Representatividade e responsabilidade

Assim que se assumiu como homem trans ao público, Luca se tornou uma referência. O atleta afirmou que sempre soube do peso da representatividade, e destacou a importância de falar sobre o tema de forma responsável.

"Atletas do próprio tênis de mesa vieram falar comigo, mas eles já pararam de jogar, às vezes, não aguentaram a angústia de não poderem ser quem realmente são. É muito doida essa questão da representatividade, porque é muito forte. O quanto a questão com a identidade de gênero no esporte fez com que eles parassem?", refletiu Luca.

Desde que o brasileiro se assumiu transgênero, a Federação Internacional de Tênis de Mesa (ITTF) começou a pesquisar e entender mais sobre o assunto e está discutindo a criação de regras para atletas trans na modalidade.
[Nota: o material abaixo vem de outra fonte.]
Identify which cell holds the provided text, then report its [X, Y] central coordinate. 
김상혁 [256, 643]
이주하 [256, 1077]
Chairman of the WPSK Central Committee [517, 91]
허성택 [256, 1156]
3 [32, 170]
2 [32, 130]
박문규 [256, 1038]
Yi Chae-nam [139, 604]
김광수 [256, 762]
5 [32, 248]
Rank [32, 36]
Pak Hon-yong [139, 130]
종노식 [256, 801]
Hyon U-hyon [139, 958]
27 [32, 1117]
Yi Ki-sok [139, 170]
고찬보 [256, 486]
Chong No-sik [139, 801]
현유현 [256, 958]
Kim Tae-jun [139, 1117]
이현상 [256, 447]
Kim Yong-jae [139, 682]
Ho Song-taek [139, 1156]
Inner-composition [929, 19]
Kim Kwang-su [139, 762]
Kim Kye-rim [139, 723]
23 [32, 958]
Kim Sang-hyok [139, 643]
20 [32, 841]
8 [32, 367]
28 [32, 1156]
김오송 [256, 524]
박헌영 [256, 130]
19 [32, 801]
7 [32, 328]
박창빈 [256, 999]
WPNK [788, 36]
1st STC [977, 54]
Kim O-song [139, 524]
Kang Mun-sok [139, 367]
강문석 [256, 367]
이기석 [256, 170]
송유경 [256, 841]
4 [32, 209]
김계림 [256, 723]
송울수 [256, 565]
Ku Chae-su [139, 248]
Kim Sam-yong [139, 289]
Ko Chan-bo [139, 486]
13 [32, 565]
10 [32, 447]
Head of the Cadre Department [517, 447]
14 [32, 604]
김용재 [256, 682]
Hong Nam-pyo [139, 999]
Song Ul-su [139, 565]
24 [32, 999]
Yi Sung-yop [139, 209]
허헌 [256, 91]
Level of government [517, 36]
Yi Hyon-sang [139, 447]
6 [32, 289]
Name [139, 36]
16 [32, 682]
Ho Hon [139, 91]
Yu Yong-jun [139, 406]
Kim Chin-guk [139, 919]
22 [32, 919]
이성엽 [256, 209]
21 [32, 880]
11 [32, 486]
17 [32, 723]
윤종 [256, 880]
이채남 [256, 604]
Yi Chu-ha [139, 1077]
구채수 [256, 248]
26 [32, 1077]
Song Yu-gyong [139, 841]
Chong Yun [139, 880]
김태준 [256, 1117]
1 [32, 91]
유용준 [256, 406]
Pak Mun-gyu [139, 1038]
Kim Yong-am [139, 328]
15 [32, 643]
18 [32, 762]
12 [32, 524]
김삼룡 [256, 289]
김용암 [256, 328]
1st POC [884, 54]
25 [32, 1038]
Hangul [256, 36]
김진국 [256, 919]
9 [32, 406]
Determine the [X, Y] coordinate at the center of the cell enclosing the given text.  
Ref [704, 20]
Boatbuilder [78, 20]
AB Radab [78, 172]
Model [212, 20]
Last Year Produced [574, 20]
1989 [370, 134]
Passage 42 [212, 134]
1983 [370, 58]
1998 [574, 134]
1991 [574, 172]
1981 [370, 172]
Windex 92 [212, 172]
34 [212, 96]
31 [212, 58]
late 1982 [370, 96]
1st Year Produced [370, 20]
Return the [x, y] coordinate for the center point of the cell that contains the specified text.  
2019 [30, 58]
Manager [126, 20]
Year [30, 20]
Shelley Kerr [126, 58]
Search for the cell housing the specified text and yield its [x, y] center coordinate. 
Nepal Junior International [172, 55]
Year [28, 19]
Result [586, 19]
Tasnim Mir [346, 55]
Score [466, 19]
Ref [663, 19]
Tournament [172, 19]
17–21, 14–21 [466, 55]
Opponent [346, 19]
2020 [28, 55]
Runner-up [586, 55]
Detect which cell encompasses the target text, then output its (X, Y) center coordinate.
"Muitas pessoas trans que não são do esporte também vieram mandar mensagem. É um vínculo muito forte, porque ainda é uma coisa muito difícil de ser falada. De certa forma, só vir falar comigo, dá uma força para se sentirem à vontade para se assumirem. Apesar disso, há uma questão muito séria, porque mesmo você se inspirando, motivando com outras histórias, a realidade de cada um é diferente. Não se sabe como é em cada família. A realidade de pessoas trans, principalmente de mulheres, é muito dura. Não é coincidência que a maioria precisa se prostituir para sobreviver, a média de vida de uma pessoa trans é de 35 anos, o Brasil é o país que mais mata trans. Não é nada fácil. Eu sou muito privilegiado de estar na família em que eu nasci, de todo mundo me apoiar e estar super tranquilo em relação a isso."